A possible 'geology_classdefinion.txt' file

Field Description
GeoParam(i) Parameter number of the formation, the link to 'mhm_parameter.nml'
ClassUnit Class id as present in the 'hydrogeology_class.asc' raster map
Karstic Presence of karstic formation (0: False, 1: True)
Description Text description of the unit

The LAI look-up table

A possible 'LAI_classdefinion.txt' file

Field Description
ID LAI class id as given in the file LAI_class.asc
LAND-USE Description of the LAI class
Jan. to Dec. Monthly LAI values

The gauge files

A possible gauge file

The structure of the gauge files is different from the look-up tables listed so far.
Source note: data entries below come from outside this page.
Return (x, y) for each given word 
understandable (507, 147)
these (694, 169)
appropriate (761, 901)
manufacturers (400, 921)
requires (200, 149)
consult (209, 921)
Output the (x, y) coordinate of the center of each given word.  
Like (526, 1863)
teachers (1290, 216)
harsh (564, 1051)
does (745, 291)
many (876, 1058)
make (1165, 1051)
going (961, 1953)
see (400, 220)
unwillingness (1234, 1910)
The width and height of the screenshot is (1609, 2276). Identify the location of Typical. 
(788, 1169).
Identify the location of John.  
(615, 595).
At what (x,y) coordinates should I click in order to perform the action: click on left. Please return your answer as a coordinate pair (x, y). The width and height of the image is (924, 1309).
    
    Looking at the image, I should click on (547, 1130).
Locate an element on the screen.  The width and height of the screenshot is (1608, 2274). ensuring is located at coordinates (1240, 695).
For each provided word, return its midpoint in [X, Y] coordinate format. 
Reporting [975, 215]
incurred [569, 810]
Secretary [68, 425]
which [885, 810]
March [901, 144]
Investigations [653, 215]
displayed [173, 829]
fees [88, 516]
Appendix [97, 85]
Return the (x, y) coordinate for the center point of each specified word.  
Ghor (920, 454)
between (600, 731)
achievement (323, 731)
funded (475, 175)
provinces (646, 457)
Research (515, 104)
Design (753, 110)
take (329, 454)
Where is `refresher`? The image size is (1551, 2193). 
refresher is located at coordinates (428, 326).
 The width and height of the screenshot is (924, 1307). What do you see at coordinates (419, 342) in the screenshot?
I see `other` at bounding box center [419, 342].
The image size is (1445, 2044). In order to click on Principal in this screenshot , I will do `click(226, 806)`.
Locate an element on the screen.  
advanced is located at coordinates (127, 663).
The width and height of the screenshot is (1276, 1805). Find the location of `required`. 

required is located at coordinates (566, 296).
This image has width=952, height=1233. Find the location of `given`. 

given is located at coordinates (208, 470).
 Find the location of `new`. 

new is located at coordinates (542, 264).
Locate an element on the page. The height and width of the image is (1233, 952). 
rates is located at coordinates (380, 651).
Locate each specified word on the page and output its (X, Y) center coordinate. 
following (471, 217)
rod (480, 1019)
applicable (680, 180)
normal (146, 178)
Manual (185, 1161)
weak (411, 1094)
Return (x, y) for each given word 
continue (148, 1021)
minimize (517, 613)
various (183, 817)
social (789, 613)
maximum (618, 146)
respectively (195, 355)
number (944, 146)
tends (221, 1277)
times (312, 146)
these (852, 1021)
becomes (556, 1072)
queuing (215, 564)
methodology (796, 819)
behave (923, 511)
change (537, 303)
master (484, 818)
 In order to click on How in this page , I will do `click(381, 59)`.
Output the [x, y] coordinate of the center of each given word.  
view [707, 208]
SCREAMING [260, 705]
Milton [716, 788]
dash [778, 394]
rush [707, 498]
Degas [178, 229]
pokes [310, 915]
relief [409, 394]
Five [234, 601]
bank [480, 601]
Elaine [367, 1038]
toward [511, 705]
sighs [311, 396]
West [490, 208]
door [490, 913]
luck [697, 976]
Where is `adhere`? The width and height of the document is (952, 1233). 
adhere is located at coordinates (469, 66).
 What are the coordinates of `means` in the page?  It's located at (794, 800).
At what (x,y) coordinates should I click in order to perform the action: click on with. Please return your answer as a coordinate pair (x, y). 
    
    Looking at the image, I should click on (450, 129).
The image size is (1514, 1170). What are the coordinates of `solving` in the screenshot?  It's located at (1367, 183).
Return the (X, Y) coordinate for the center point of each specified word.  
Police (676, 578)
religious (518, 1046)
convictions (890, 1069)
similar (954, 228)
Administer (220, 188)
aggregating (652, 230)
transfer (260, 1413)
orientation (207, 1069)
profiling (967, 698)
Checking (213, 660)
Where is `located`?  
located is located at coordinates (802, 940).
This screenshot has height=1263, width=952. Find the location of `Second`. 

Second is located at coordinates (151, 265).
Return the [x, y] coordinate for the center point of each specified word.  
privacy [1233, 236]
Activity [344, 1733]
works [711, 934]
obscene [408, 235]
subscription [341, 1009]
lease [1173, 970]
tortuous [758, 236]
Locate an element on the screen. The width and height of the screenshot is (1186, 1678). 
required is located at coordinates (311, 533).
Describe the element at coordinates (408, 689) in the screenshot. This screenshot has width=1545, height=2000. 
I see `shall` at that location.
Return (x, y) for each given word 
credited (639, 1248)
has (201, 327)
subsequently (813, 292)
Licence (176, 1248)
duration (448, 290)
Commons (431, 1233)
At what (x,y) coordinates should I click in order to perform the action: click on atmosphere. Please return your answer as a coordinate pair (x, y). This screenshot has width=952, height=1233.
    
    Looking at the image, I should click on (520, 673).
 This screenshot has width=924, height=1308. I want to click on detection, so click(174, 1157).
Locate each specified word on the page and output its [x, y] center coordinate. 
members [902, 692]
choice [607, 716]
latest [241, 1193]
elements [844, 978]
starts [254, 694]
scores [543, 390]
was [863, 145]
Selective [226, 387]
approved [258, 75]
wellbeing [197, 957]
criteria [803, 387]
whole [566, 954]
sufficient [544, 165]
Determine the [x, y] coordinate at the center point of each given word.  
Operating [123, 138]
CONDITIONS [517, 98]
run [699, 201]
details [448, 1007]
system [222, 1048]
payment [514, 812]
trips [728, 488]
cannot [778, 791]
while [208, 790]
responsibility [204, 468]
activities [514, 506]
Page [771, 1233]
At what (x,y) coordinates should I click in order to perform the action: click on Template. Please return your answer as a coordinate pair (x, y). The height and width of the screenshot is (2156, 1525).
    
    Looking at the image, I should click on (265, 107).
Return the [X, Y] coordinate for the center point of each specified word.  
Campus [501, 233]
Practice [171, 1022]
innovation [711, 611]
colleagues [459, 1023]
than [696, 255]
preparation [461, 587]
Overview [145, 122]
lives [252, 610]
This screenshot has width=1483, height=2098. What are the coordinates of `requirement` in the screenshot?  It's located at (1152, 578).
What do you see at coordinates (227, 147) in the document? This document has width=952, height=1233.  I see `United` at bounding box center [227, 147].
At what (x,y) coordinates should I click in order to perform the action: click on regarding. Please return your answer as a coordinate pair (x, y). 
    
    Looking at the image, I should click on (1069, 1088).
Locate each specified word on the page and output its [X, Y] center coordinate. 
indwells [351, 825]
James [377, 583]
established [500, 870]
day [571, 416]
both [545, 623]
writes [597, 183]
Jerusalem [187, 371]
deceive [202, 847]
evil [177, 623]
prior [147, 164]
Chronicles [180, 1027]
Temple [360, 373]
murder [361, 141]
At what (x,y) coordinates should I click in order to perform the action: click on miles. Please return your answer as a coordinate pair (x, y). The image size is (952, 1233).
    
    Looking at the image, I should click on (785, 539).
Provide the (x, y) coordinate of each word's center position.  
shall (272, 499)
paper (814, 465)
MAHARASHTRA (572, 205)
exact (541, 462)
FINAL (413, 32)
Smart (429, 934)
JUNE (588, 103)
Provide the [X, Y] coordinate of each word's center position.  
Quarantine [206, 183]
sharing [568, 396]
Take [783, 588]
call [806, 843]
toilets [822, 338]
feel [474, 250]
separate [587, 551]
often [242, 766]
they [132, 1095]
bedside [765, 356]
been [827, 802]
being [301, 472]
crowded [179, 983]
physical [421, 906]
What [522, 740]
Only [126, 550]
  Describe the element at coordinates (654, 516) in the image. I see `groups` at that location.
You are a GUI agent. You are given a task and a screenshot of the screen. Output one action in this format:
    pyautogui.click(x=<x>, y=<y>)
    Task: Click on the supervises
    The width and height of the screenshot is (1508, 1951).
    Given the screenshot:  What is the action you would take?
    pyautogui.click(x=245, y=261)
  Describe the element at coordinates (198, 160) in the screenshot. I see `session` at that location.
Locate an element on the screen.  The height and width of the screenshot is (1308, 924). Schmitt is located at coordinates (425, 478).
The following table describes its content.

Line Description
1 Gives basic information about the gauging station (Station-Id:Station-Name/River-Name)
2 Specifies the nodata value
3 The number of measurements per day
4 The start date of the time series in the format given in parentheses
5 The end date of the time series in the format given in parentheses
6 to end The measurement data in cubic meter per second
preceded by the actual date in the same format as the dates of lines four and five

For every gauge id given in 'idgauges.asc' one gauge file has to be created as outlined above. The file name has to exactly reflect the gauge id and carry a '.txt' extension. The table data file for a gauge with an id of 0343 in 'idgauges.asc' should therfore be named '0343.txt'.

Post-GIS preparation

Make sure that all decimals are indicated with dots, not commas:

perl -i.bak -pe 's/\,/\./g' *.asc

Make sure that accuracy of your llcorners is reasonable. For example, the following code removes all but one digits after the dot:

perl -i.bak -pe 's/(^[xy].+)\.(\d)\d+/$1\.$2/g' *.asc

Make sure that your files cover the same spatial domain. In case your grid origins match, but you are missing rows and columns, the perl script pre-proc/enlargegrid.pl will pad your data at the top and the right end of the grid.

/basin/input/morph/$ ~/mhm/pre-proc/enlargegrid.pl aspect.pl
31 rows with 47 cols.
/basin/input/morph/$ ~/mhm/pre-proc/enlargegrid.pl 50 40
/basin/input/morph/$ ~/mhm/pre-proc/enlargegrid.pl aspect.pl
40 rows with 50 cols.
Python bindings of mHM.
Definition: __init__.py:1

If your data differs more substantially the program 'mHM/pre-proc/resize_grid.py' will harmonize your grids.

python match_grids.py source_grid target_grid out_grid

The script takes three Input arguments:

  1. The source grid to be enlarged
  2. The target grid which could also be an header file as described in subsection The Header File
  3. An output file

The program will fail, if your target grid is smaller than the source grid or if the cellsizes of both grids are not divisable. If necessary the source grid will be shifted in order to make both origins match. This 'shift' is only accomplished by changing the values of the corner coordinates, no real interpolation will be done.